Task brief: Could every line of the data be printed exactly as it reads?

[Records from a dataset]
------------------------------------
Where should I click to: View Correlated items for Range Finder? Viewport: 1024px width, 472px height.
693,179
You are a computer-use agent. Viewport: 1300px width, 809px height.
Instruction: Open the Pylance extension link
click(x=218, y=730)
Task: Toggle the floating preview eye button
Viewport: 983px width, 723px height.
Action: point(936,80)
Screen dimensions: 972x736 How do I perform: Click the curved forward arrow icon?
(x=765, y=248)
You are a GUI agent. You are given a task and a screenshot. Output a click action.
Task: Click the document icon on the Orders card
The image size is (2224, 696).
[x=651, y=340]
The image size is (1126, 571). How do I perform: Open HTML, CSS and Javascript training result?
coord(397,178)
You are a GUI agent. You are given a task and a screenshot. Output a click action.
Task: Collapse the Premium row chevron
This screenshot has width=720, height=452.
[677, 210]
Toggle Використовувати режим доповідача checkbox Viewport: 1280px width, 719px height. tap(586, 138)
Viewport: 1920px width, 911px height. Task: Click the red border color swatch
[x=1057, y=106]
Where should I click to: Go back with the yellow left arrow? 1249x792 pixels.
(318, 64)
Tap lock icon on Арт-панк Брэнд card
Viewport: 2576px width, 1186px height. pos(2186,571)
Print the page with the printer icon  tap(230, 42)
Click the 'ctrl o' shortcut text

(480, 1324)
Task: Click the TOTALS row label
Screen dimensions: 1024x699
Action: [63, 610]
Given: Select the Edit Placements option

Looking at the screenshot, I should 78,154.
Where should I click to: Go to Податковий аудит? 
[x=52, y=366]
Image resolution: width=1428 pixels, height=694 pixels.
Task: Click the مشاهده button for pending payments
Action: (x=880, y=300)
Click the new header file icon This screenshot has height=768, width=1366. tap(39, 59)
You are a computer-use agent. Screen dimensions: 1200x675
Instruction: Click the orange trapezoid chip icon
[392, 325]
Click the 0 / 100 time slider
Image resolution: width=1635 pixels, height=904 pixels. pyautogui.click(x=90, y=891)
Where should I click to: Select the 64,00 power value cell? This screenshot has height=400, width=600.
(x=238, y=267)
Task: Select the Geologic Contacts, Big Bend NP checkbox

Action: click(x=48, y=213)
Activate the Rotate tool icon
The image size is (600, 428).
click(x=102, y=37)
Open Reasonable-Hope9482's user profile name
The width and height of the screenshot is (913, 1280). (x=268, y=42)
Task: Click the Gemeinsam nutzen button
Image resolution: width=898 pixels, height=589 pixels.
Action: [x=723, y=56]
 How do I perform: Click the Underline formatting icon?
------------------------------------
Answer for the task:
Where should I click to: View Correlated items for Range Finder? Viewport: 1024px width, 472px height.
693,179
You are a computer-use agent. Viewport: 1300px width, 809px height.
Instruction: Open the Pylance extension link
click(x=218, y=730)
Task: Toggle the floating preview eye button
Viewport: 983px width, 723px height.
Action: point(936,80)
Screen dimensions: 972x736 How do I perform: Click the curved forward arrow icon?
(x=765, y=248)
You are a GUI agent. You are given a task and a screenshot. Output a click action.
Task: Click the document icon on the Orders card
The image size is (2224, 696).
[x=651, y=340]
The image size is (1126, 571). How do I perform: Open HTML, CSS and Javascript training result?
coord(397,178)
You are a GUI agent. You are given a task and a screenshot. Output a click action.
Task: Collapse the Premium row chevron
This screenshot has width=720, height=452.
[677, 210]
Toggle Використовувати режим доповідача checkbox Viewport: 1280px width, 719px height. tap(586, 138)
Viewport: 1920px width, 911px height. Task: Click the red border color swatch
[x=1057, y=106]
Where should I click to: Go back with the yellow left arrow? 1249x792 pixels.
(318, 64)
Tap lock icon on Арт-панк Брэнд card
Viewport: 2576px width, 1186px height. pos(2186,571)
Print the page with the printer icon  tap(230, 42)
Click the 'ctrl o' shortcut text

(480, 1324)
Task: Click the TOTALS row label
Screen dimensions: 1024x699
Action: [63, 610]
Given: Select the Edit Placements option

Looking at the screenshot, I should 78,154.
Where should I click to: Go to Податковий аудит? 
[x=52, y=366]
Image resolution: width=1428 pixels, height=694 pixels.
Task: Click the مشاهده button for pending payments
Action: (x=880, y=300)
Click the new header file icon This screenshot has height=768, width=1366. tap(39, 59)
You are a computer-use agent. Screen dimensions: 1200x675
Instruction: Click the orange trapezoid chip icon
[392, 325]
Click the 0 / 100 time slider
Image resolution: width=1635 pixels, height=904 pixels. pyautogui.click(x=90, y=891)
Where should I click to: Select the 64,00 power value cell? This screenshot has height=400, width=600.
(x=238, y=267)
Task: Select the Geologic Contacts, Big Bend NP checkbox

Action: click(x=48, y=213)
Activate the Rotate tool icon
The image size is (600, 428).
click(x=102, y=37)
Open Reasonable-Hope9482's user profile name
The width and height of the screenshot is (913, 1280). (x=268, y=42)
Task: Click the Gemeinsam nutzen button
Image resolution: width=898 pixels, height=589 pixels.
Action: [x=723, y=56]
 How do I perform: Click the Underline formatting icon?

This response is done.